Lennar Corp. (NYSE:LEN) gained 5% in pre-open trading Tuesday following strong second-quarter earnings results. However, a warning from the CEO that the home-builder is starting to see the impact of Fed rate hikes leaves open questions for investors.
The company said net earnings in the quarter increased 69% to $4.49 per share, or $4.69, excluding mark-to-market losses on technology investments. This easily beat the Wall Street consensus of $3.98.
Deliveries increased 14% to 16,549 homes, while new orders increased 4% to 17,792 homes. The company’s backlog rose 16% to 28,624 homes and the backlog dollar value increased 33% to $14.7 billion.
Total revenues increased 30% to $8.4 billion, beating the consensus of $8.11 billion.
However, CEO Stuart Miller issued a stark warning on rate hikes.
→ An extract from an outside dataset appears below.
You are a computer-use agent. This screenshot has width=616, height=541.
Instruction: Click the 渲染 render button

“While our second-quarter results demonstrate strength and excellent performance throughout the quarter, the weight of a rapid doubling of interest rates over six months, together with accelerated price appreciation, began to drive buyers in many markets to pause and reconsider,” Miller said. “We began to see these effects after quarter-end.”
Miller said the rate hikes and quantitative tightening have begun to have the desired effect of slowing sales in some markets and stalling price increases across the country.
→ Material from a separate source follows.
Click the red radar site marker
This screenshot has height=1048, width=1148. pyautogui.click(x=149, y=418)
He added while there remains a significant shortage of homes in the U.S., “the relationship between price and interest rates is going through a rebalance.”
Miller said, “The company is laser-focused on traffic, affordability, the quality of our backlog, along with cancellation rates and completed, unsold inventory levels which, to date, are both at low levels.” In addition, they are focused on balance sheet strength as ended the quarter with $1.3 billion in cash, no borrowings on their $2.6 billion revolver, and homebuilding debt to capital of 17.7%.
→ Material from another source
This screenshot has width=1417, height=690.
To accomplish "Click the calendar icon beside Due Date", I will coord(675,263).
On guidance, the company said this will be more like ‘guessing’ and not ‘guiding’. However, they see deliveries between 17,000 to 18,500 homes in the third quarter and gross margins between 28.5% – 29.5%.
For the year, they are leaving delivery expectations at approximately 68,000 homes.
“Recognizing that the Fed’s actions are still quite fluid and responsive to inflation data, the housing market will rebalance supply and demand, and interest rates and purchase price as market conditions evolve,” Miller added. “Nevertheless, at Lennar, we are operating from a position of strength, enabling us to continue to execute on our core strategies.”